Task requirements:
Restate exactly, and only, the lines from the one containing "The image size is (1200, 800)." through the end of the entries, keeping both endpoints.
== Segment start ==
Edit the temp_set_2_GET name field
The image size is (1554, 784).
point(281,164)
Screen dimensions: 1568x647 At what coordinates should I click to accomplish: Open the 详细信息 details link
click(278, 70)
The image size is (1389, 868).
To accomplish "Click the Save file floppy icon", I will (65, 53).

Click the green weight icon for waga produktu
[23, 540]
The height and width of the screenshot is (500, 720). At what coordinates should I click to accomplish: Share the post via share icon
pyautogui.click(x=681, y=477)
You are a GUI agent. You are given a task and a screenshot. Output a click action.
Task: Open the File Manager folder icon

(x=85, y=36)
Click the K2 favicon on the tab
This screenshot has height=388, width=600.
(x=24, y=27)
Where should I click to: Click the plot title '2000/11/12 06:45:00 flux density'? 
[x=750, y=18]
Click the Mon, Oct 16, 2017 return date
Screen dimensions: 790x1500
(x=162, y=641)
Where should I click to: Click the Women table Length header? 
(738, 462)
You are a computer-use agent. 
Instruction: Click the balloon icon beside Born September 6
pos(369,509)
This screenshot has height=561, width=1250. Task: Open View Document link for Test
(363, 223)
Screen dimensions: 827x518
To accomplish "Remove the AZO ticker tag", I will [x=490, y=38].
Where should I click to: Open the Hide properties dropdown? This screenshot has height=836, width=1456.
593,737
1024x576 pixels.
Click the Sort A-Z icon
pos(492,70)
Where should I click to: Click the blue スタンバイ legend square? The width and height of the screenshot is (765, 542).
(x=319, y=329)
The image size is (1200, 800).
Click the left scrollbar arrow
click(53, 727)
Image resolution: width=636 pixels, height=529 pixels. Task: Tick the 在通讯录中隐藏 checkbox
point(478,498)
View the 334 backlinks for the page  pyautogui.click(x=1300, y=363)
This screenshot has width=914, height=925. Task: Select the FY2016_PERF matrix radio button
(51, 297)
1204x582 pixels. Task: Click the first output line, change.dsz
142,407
== Segment end ==
Reply:
The image size is (1200, 800).
Click the left scrollbar arrow
click(53, 727)
Image resolution: width=636 pixels, height=529 pixels. Task: Tick the 在通讯录中隐藏 checkbox
point(478,498)
View the 334 backlinks for the page  pyautogui.click(x=1300, y=363)
This screenshot has width=914, height=925. Task: Select the FY2016_PERF matrix radio button
(51, 297)
1204x582 pixels. Task: Click the first output line, change.dsz
142,407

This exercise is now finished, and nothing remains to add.